- COMPLETE THE FOLLOWING:
1. For each statement below, say whether it agrees with the draft post that follows, answering yes or no and quoting the words of the post that decide it. (a) The writer was at a draft party on draft night. (b) Boston took Sullinger with the 22nd pick. (c) The writer sees Melo as bait to get Josh Smith.
2. Using the draft post below, list every player named in the entry for Boston.
3. Continue the draft post below, picking up right after its last sentence.

- DOCUMENT:
------------------------------

# Draft Winner & Losers



## E.H. Munro (Jun 22, 2004)

Normally these threads are started draft night. And if I hadn't been out at a draft party I probably would have done it myself. Anyway, my initial thoughts:

*Winners*

*New Orleans*- Obviously they got the Unibrower, but i love the Austin Rivers selection too. If they can turn around and work out a Gordon for Granger swap with Indy they may be in the playoff picture next year. And if they can Williams into signing then contention is basically a year away.
*Philadelphia*- When I was growing up these guys were Boston's real rival, and I used to hate them. It's hard for me to hate them these days because I love the guys on this team, and walking away from draft night with Moe Harkless & Arnett Moultrie is huge (especially since I expect them to amnesty Brand).
*Boston*- Sullinger slips to them at 21, which would seem to spell an end to the Celtics career of the guy that would have been the surefire #1 pick if only he were 50lbs bigger, and they use 22 on Melo. Normally that'd be a mixed bag except that intial reports (including quotes from the front office) indicate that the Hawks love Melo, so I'm viewing him as Josh Smith bait. And if that works this draft is a huge win for Boston. Kris Joseph is Mikael Pietrus insurance, and probably spells the end of the E'Twan Moore era. I guess he won't be starting in Boston after all either.

------------------------------

- DATASET EXCERPT:
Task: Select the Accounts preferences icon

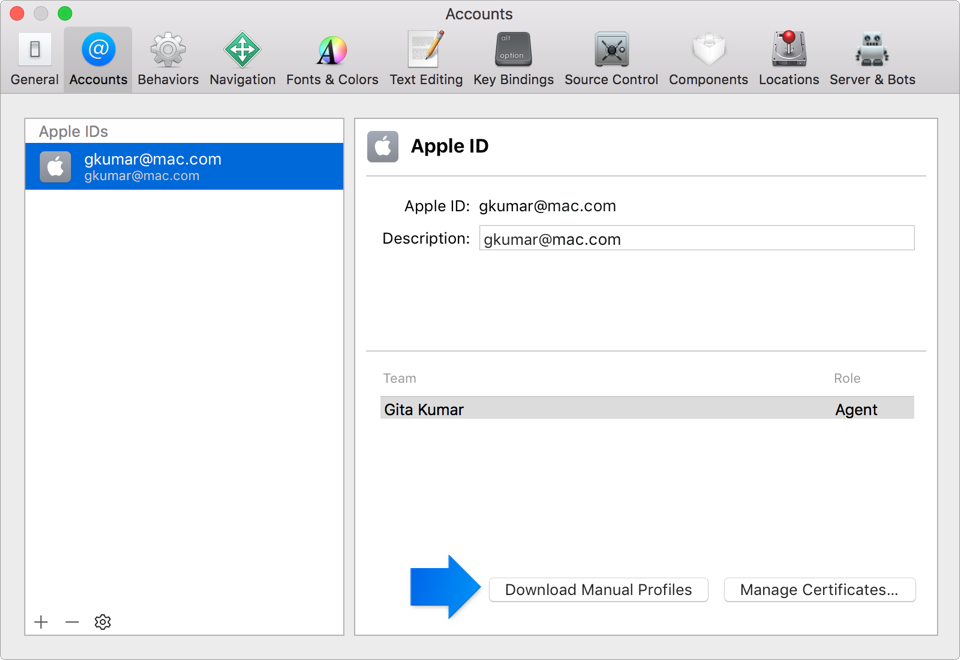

------------------------------

- ANSWER SET:
1.
(a) Yes: "if I hadn't been out at a draft party I probably would have done it myself."
(b) No: "Sullinger slips to them at 21" and "they use 22 on Melo."
(c) Yes: "so I'm viewing him as Josh Smith bait."

2. Sullinger, Melo, Josh Smith, Kris Joseph, Mikael Pietrus, E'Twan Moore

3.
*Detroit*- At #9 you have to take a swing at Drummond. If he pans out they've got two starting quality NBA centers, which makes it a lot easier to take the next step (because teams are always looking for centers). I also love their second round. I'm a big believer in Khris Middleton and think that he can be an above average NBA starter. I also love Kim English, who I expect to have a decent career as a backup 2.
*Toronto*- I'm probably one of the few people outside Raptor Nation that likes their draft. After years of seeing DeMar DeRozan's masonry getting to see a shooting guard that can actually shoot will probably be a novelty for Toronto fans. I also love Quincy Acy. He's the sort of swing forward that every team needs on their bench.
*Charlotte*- Gained a couple of real solid wings to go along with Benji Gordon & Gerry Henderson. Playing time for all these guys is destined to be a problem, though.

*Incomplete*

*Chicago*- Rose is out so they drafted a future backup point guard. Tough to say how Teague works out under the circumstances.
*Indiana*- Needed a big goofy white guy to replace Jeff Foster and got one.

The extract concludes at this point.